As Gardens Grow in Sri Lanka, Access to Opportunities Flourishes
IFC’s partnership with SANASA Development Bank has helped increase access to financial services for micro- and small-scale entrepreneurs. © EUSDDP.
The star-shaped singhamoku—the Sinhalese name for a purple and white ornamental flower native to Sri Lanka—decorates patios throughout the country. As Seetha Menike cultivated her own garden full of these and many other flowers found across her district, a new idea grew alongside the shoots. Gradually, she decided to turn the hobby she loved into a business growing and selling potted plants. But starting her own small enterprise required more financing than fertilizer, and she began looking for banks that would share her vision.
SANASA Development Bank saw Menike’s potential. It lent her money to grow her new business in 2015, and since then she has invested in a bigger nursery, stocked more plants, and even leased a truck to haul supplies to her nursery and deliver to customers. As her new income became more stable and regular, “I realized that I could educate my three children,” she says.
IFC’s long-standing partnership with SANASA has helped increase access to finance for micro and small entrepreneurs —especially women entrepreneurs and farmers living in Sri Lanka’s underserved regions. IFC’s advisory engagement with SANASA, supported in part by the European Union, is expected to reach out to over 100,000 small- and medium-sized enterprise (SME) clients, including 30,000 women. In May 2017, IFC also increased its equity stake to 8.9 percent, making it the fourth-largest shareholder in the bank to date.
Reaching Entrepreneurs in Need
Sri Lanka’s SME sector is vitally important. Over 80 percent of Sri Lankan businesses qualify in this category, generating up to 50 percent of the country’s GDP. However, limited access to financing options is impeding their growth.
But loans like that offered for Menike’s flower business—which in a different era would have been overlooked entirely—can help expand small enterprises, build household incomes, and step up social development.
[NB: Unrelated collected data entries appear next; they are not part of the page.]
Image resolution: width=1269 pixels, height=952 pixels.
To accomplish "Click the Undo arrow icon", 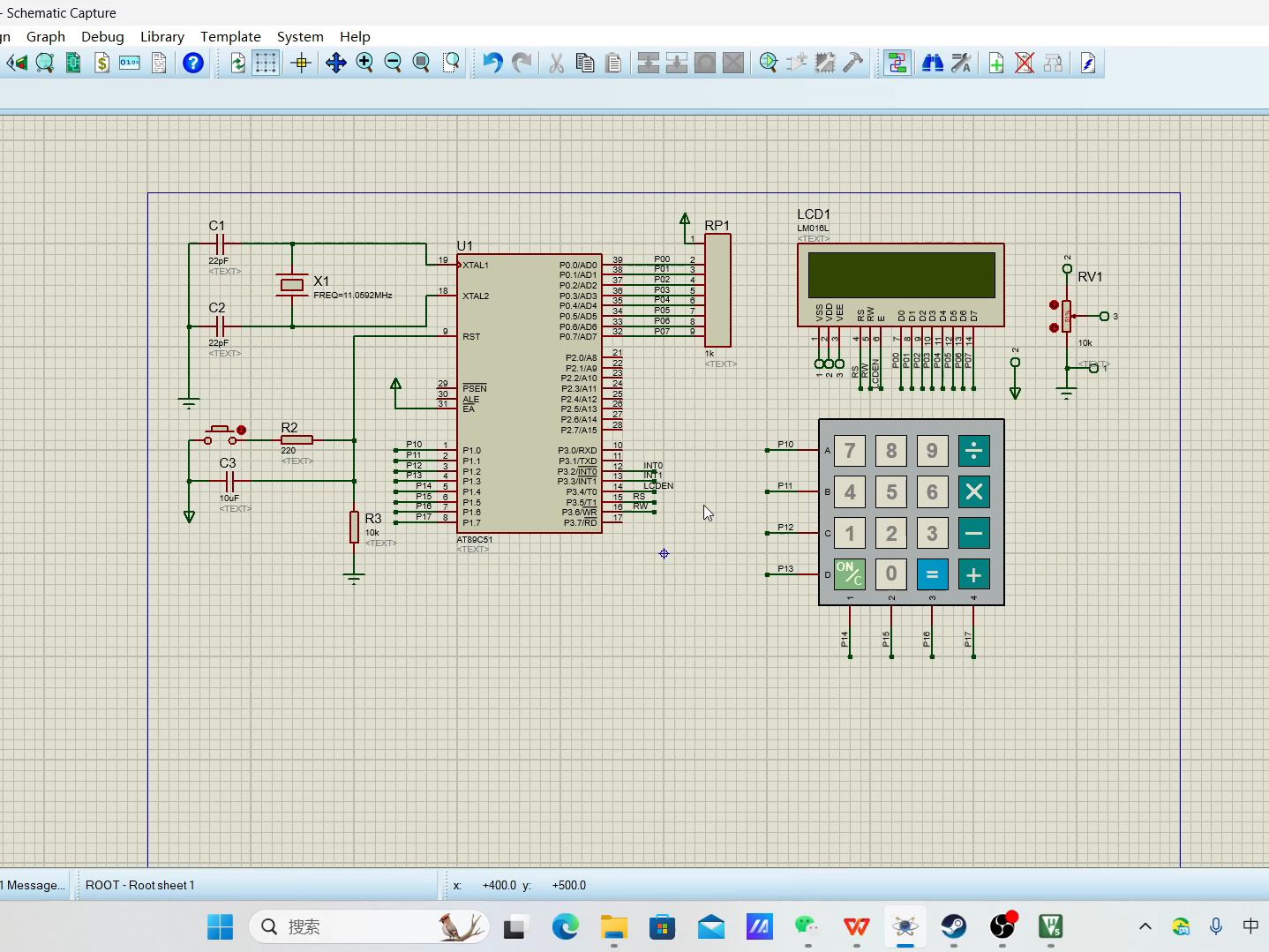I will pos(492,63).
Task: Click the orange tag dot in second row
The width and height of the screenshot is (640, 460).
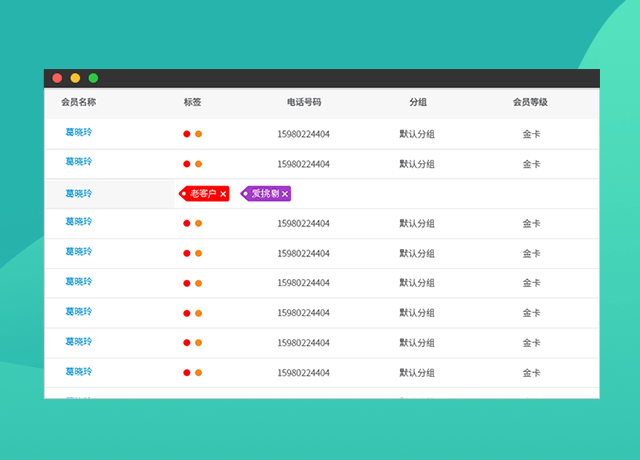Action: pyautogui.click(x=198, y=164)
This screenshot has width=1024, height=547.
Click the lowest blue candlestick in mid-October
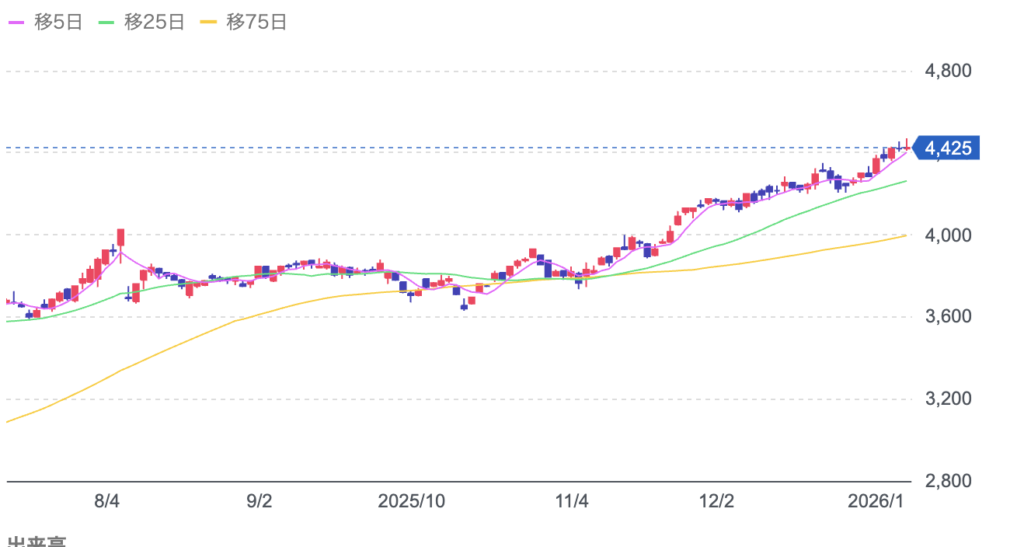click(464, 306)
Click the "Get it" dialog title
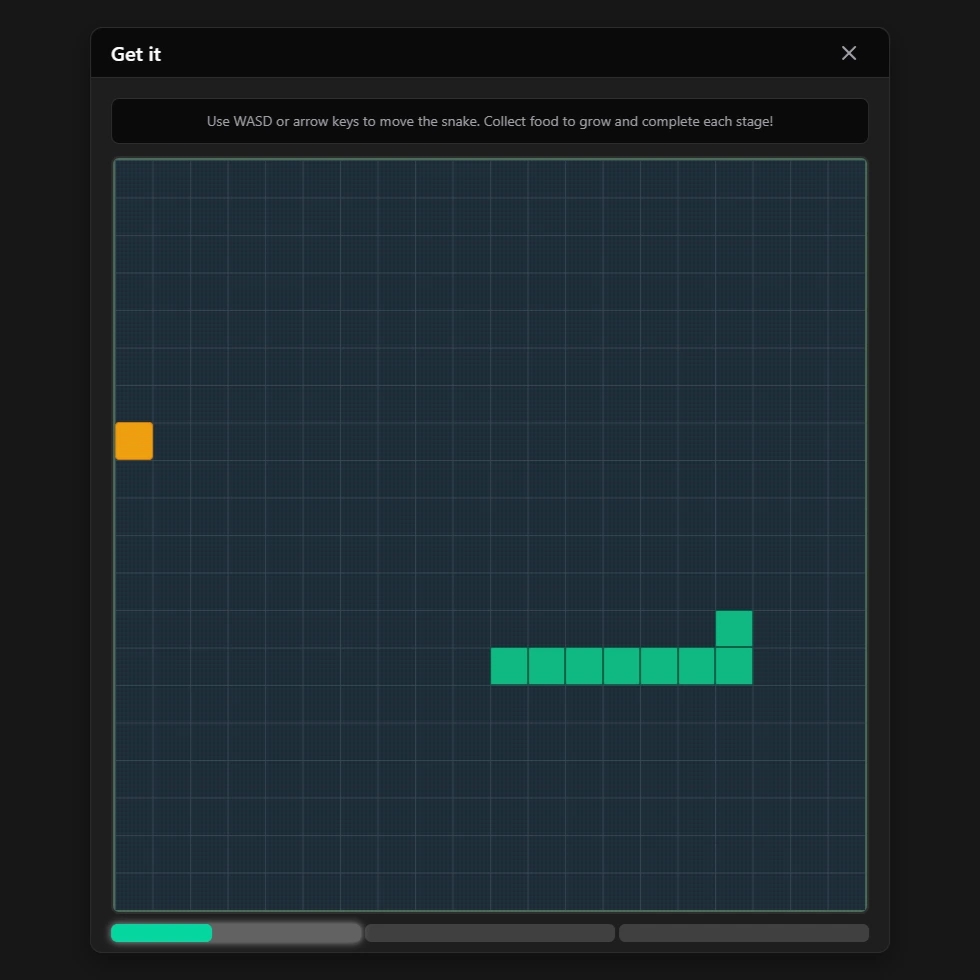Screen dimensions: 980x980 136,54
That’s why financial inclusion is a key pillar of our strategy in Sri Lanka. In addition to supporting SANASA Development Bank, during the past five years we have also invested in Sri Lanka's NDB Bank, Commercial Bank of Ceylon, and Senkadagala Finance.
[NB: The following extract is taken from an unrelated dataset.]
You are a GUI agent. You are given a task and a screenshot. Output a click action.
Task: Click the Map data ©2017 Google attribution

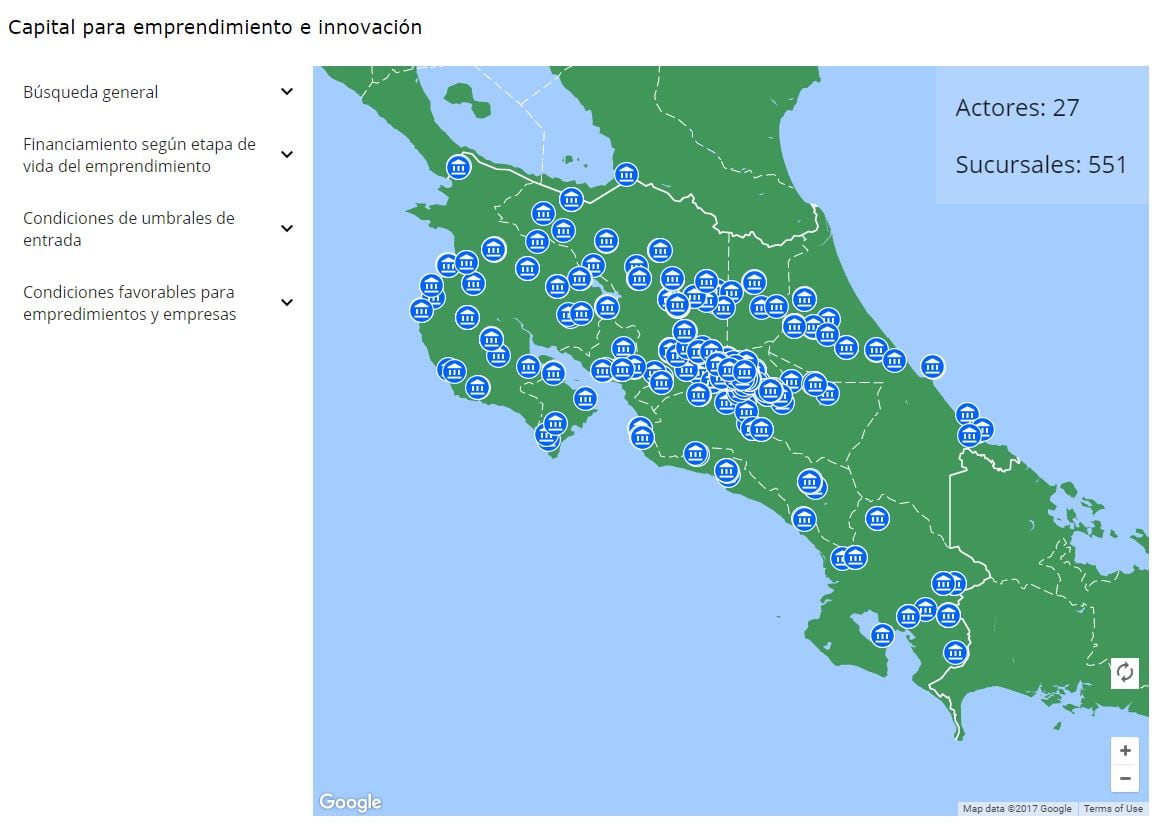click(x=1017, y=808)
Financial Inclusion Fertilizes Societies
IFC’s focus on financial inclusion mirrors the goals of SANASA Development Bank, which offered Menike her loan. SANASA’s growth strategy involves long-term sustainable growth in three important sectors—SME, retail, and cooperative—to make financing more accessible to a larger number of people.
The bank’s commitment to uplifting the standards of living for low-income Sri Lankan families and SMEs positions it to make a difference in the country. It has 91 branches and provides a wide range of products and services—including technical assistance programs and entrepreneurship skills—catering to the financing needs of low-income groups and SMEs.
All of these efforts have helped Menike improve her life and her family’s prospects. Because she has been able to contribute to her children’s education, “Our eldest daughter is now a graduate and will soon get a government job. Our second daughter also completed her education while the youngest—our son—will soon attend his advanced level exams.”